The NASUWT and National Union of Teachers (NUT) this week blasted education secretary Michael Gove for not “genuinely engaging” with them to discuss their grievances.
However, the unions have temporarily suspended action in Wales.
A statement said: “The Welsh government has been prepared to engage in constructive talks to seek to avoid the escalation of the rolling programme of strike action in Wales. A further announcement will be made on the situation in Wales in due course.”
Back in England, the first walk-out will take place on Tuesday, October 1, in Yorkshire, Humberside, East and West Midlands, and the East of England.
The second strike will happen on Thursday, October 17, in the North East, London, South East, and South West.
It comes after members of the two unions held a one-day strike in the North West of England in June.

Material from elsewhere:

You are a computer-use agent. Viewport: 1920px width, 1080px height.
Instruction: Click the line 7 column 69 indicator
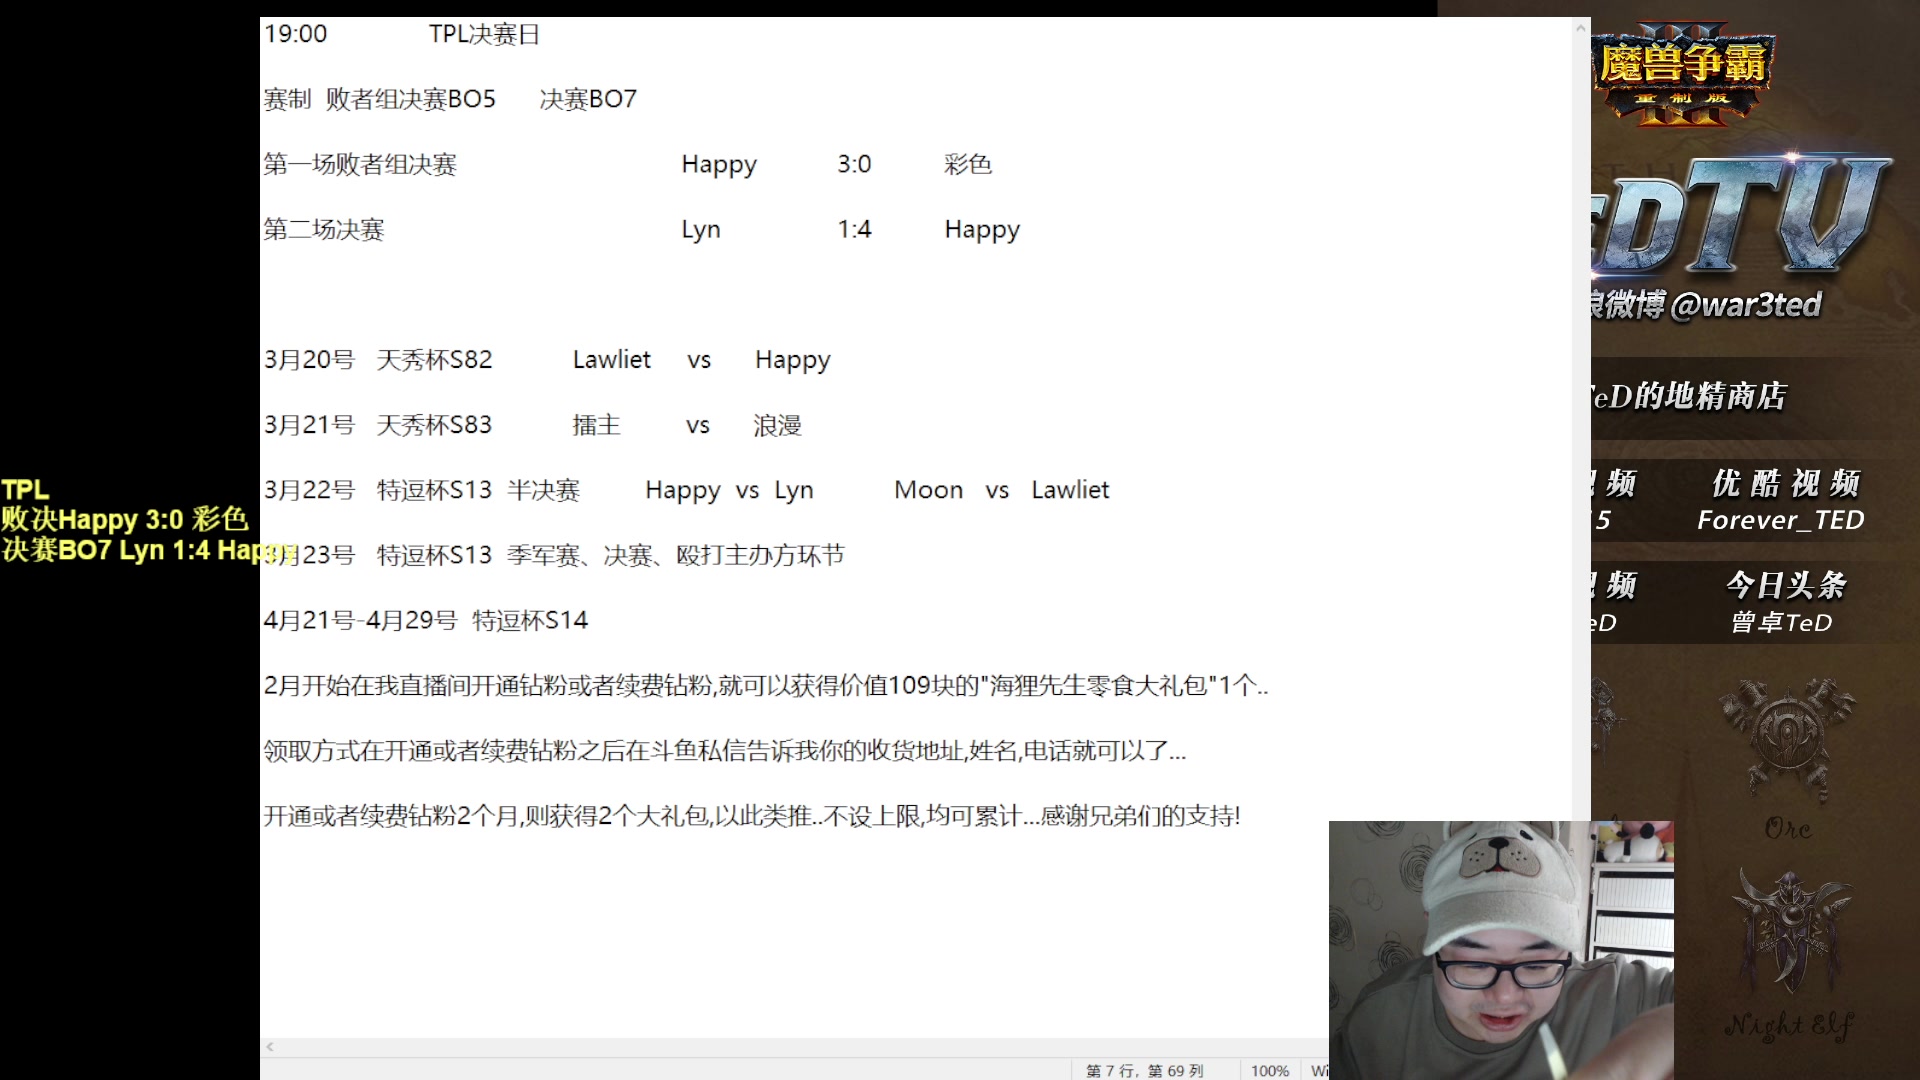[1144, 1070]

The unions, which represent 85 per cent of teachers in England and Wales, have been running a work to rule campaign of industrial action in protest at cuts to teachers’ pensions and changes to pay and conditions, including the move to performance-related pay.
The unions also oppose wider education reforms including the expansion of academies and free schools.
On the strike days in October, teachers will be attending a series of regional rallies.
Christine Blower, general secretary of the NUT, said: “With pay pensions and working conditions being systematically attacked and an education secretary who refuses to listen or negotiate, teachers now have no other choice.”
Her counterpart at the NASUWT, Chris Keates, added: “Teachers will be angered by the recklessness of the secretary of state’s continuing failure to take seriously their concerns and engage in genuine discussions to address them.”
Education secretary Michael Gove has said he is happy to meet with the unions.
After a speech in London last week, he was quoted as saying: “I’m happy to talk anytime, anyplace, anywhere to the trade unions to try and get them to see the errors of their ways.”
A Department for Education spokesman told SecEd this week: “It is disappointing that the NUT and NASUWT are striking over the government’s measures to allow heads to pay good teachers more.
“In a recent poll, 61 per cent of respondents supported linking teachers’ pay to performance and 70 per cent either opposed the strikes or believed that teachers should not be allowed to strike at all.”